§ **Problem to solve**: Each line from the start of the data below through the one containing "Task: Click the Firefox home icon" must be reproduced exactly.

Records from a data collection
===============

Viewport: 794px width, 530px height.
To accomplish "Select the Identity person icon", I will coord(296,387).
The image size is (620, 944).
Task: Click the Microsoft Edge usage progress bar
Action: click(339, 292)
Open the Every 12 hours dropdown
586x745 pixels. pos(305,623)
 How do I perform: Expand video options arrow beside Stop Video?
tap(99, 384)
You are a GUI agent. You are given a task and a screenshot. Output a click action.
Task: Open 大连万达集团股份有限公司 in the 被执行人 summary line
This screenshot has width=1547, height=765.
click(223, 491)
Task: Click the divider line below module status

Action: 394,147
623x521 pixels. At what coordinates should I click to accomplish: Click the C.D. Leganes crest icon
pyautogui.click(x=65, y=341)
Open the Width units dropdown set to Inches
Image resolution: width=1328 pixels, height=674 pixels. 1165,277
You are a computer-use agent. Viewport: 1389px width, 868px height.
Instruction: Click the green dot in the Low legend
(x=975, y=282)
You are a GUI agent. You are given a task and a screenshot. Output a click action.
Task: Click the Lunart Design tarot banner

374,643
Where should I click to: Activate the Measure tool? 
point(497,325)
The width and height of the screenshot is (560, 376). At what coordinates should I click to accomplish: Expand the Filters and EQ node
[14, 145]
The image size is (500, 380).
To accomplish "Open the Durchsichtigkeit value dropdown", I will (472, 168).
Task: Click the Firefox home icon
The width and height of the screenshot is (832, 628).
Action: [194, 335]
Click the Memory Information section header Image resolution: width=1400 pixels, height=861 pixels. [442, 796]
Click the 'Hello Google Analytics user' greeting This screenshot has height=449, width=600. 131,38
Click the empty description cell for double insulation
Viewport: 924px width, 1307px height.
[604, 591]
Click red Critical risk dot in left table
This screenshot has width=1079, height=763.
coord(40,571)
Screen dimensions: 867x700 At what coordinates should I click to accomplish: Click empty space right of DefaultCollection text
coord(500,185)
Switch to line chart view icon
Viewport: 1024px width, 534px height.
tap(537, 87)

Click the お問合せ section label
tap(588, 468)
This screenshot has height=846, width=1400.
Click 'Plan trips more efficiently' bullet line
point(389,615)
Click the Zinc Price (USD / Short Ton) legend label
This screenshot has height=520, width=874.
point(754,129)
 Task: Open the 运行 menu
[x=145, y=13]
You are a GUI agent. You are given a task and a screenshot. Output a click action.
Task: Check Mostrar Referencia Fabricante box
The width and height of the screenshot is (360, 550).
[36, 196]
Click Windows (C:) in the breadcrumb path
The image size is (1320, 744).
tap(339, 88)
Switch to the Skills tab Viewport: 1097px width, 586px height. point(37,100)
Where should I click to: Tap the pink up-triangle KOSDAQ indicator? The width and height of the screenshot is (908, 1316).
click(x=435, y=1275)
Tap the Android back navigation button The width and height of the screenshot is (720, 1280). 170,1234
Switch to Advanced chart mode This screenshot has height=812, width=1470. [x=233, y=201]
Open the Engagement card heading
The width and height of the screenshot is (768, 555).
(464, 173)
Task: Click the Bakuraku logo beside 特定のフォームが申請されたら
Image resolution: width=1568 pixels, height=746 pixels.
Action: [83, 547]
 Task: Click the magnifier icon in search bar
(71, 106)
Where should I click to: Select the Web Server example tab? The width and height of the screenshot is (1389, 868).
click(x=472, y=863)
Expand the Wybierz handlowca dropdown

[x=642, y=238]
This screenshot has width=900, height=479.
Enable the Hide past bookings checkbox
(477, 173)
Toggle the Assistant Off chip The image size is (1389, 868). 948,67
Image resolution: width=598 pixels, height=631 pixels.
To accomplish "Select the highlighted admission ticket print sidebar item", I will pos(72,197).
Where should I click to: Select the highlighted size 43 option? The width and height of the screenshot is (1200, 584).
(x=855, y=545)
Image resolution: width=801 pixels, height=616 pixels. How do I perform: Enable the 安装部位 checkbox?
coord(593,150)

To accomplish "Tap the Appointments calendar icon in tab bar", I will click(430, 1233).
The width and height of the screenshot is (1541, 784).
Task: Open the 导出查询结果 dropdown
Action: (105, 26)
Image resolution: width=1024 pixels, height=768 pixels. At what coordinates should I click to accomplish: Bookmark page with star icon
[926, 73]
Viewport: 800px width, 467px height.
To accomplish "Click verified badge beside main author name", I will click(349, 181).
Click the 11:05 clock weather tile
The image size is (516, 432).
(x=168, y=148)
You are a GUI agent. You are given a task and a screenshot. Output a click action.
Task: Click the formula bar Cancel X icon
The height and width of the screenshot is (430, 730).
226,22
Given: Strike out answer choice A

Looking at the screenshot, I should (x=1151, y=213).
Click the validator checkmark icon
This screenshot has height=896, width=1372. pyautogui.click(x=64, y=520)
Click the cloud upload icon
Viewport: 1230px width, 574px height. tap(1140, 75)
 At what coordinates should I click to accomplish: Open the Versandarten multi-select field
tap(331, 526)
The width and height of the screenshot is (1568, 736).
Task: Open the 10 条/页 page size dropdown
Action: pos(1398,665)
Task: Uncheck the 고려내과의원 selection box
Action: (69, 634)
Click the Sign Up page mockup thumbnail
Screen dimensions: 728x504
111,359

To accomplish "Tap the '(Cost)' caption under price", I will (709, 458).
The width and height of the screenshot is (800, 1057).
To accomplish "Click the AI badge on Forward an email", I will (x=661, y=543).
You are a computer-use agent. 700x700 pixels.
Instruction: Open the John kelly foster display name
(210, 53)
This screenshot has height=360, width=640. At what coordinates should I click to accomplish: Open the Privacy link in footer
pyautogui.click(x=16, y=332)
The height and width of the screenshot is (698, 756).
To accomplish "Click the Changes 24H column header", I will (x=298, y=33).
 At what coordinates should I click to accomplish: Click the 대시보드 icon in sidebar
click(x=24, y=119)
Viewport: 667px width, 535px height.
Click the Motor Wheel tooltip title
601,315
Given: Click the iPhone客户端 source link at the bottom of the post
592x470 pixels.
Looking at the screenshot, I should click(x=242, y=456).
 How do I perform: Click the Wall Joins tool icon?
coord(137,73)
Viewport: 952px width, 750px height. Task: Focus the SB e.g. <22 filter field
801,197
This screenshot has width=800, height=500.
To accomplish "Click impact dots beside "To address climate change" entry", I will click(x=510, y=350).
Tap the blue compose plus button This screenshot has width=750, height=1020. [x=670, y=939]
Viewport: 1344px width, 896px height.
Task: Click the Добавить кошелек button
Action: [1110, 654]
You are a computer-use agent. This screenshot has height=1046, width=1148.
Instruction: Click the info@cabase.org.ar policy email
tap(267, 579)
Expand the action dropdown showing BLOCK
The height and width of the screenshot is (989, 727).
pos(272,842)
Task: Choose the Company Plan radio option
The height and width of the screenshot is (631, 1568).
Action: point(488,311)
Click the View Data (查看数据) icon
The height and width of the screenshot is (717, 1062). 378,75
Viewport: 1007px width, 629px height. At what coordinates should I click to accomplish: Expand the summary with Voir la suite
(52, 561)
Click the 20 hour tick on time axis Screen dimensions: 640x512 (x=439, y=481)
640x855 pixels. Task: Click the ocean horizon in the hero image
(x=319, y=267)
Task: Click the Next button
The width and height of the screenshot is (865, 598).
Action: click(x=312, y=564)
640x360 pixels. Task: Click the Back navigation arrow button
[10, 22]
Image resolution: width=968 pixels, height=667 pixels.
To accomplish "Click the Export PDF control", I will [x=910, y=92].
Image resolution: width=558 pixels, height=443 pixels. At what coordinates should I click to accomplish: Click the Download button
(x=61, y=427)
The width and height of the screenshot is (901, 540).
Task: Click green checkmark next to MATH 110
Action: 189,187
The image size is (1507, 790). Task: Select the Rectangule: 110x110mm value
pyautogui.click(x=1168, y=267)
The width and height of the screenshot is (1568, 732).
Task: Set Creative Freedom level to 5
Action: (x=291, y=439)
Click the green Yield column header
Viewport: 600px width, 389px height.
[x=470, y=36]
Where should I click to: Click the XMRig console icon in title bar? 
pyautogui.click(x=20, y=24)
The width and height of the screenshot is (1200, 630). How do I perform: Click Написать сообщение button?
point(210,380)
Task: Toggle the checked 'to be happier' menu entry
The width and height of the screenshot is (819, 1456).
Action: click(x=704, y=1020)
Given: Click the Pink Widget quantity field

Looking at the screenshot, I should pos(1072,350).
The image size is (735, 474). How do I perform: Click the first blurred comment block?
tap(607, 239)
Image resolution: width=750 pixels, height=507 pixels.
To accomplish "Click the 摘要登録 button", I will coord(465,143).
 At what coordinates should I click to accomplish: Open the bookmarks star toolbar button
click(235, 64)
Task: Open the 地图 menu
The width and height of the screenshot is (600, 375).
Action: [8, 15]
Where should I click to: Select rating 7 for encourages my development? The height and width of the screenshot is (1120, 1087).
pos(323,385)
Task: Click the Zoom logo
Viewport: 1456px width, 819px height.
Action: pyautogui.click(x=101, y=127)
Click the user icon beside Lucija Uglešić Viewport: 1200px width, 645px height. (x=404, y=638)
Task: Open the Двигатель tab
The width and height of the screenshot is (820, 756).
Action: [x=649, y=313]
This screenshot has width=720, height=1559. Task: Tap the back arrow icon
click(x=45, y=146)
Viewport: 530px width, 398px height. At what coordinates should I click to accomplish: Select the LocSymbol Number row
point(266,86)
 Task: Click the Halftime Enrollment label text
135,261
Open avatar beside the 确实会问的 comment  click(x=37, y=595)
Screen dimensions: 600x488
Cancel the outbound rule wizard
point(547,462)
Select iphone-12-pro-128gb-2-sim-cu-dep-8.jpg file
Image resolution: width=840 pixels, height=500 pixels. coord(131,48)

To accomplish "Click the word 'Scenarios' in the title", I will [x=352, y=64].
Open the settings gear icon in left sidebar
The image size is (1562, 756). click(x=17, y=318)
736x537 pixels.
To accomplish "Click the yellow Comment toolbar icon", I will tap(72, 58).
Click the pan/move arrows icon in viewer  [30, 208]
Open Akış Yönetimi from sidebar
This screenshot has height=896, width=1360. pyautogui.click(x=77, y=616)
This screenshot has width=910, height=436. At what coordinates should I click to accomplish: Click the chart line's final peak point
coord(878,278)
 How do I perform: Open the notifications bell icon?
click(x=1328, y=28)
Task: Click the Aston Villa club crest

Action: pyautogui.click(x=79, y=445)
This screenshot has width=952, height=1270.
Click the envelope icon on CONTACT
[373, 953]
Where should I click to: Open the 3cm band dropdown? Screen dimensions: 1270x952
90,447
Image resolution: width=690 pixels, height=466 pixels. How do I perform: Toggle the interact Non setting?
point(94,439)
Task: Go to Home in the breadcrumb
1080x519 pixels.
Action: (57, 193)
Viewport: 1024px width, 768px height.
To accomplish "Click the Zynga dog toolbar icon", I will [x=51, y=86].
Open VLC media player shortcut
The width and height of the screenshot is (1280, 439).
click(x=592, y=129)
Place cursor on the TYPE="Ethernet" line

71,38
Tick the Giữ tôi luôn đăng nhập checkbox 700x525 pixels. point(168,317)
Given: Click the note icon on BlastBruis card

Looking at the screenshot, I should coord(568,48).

===============

§ **Result of the task**:
Viewport: 794px width, 530px height.
To accomplish "Select the Identity person icon", I will coord(296,387).
The image size is (620, 944).
Task: Click the Microsoft Edge usage progress bar
Action: click(339, 292)
Open the Every 12 hours dropdown
586x745 pixels. pos(305,623)
 How do I perform: Expand video options arrow beside Stop Video?
tap(99, 384)
You are a GUI agent. You are given a task and a screenshot. Output a click action.
Task: Open 大连万达集团股份有限公司 in the 被执行人 summary line
This screenshot has width=1547, height=765.
click(223, 491)
Task: Click the divider line below module status

Action: 394,147
623x521 pixels. At what coordinates should I click to accomplish: Click the C.D. Leganes crest icon
pyautogui.click(x=65, y=341)
Open the Width units dropdown set to Inches
Image resolution: width=1328 pixels, height=674 pixels. 1165,277
You are a computer-use agent. Viewport: 1389px width, 868px height.
Instruction: Click the green dot in the Low legend
(x=975, y=282)
You are a GUI agent. You are given a task and a screenshot. Output a click action.
Task: Click the Lunart Design tarot banner

374,643
Where should I click to: Activate the Measure tool? 
point(497,325)
The width and height of the screenshot is (560, 376). At what coordinates should I click to accomplish: Expand the Filters and EQ node
[14, 145]
The image size is (500, 380).
To accomplish "Open the Durchsichtigkeit value dropdown", I will (472, 168).
Task: Click the Firefox home icon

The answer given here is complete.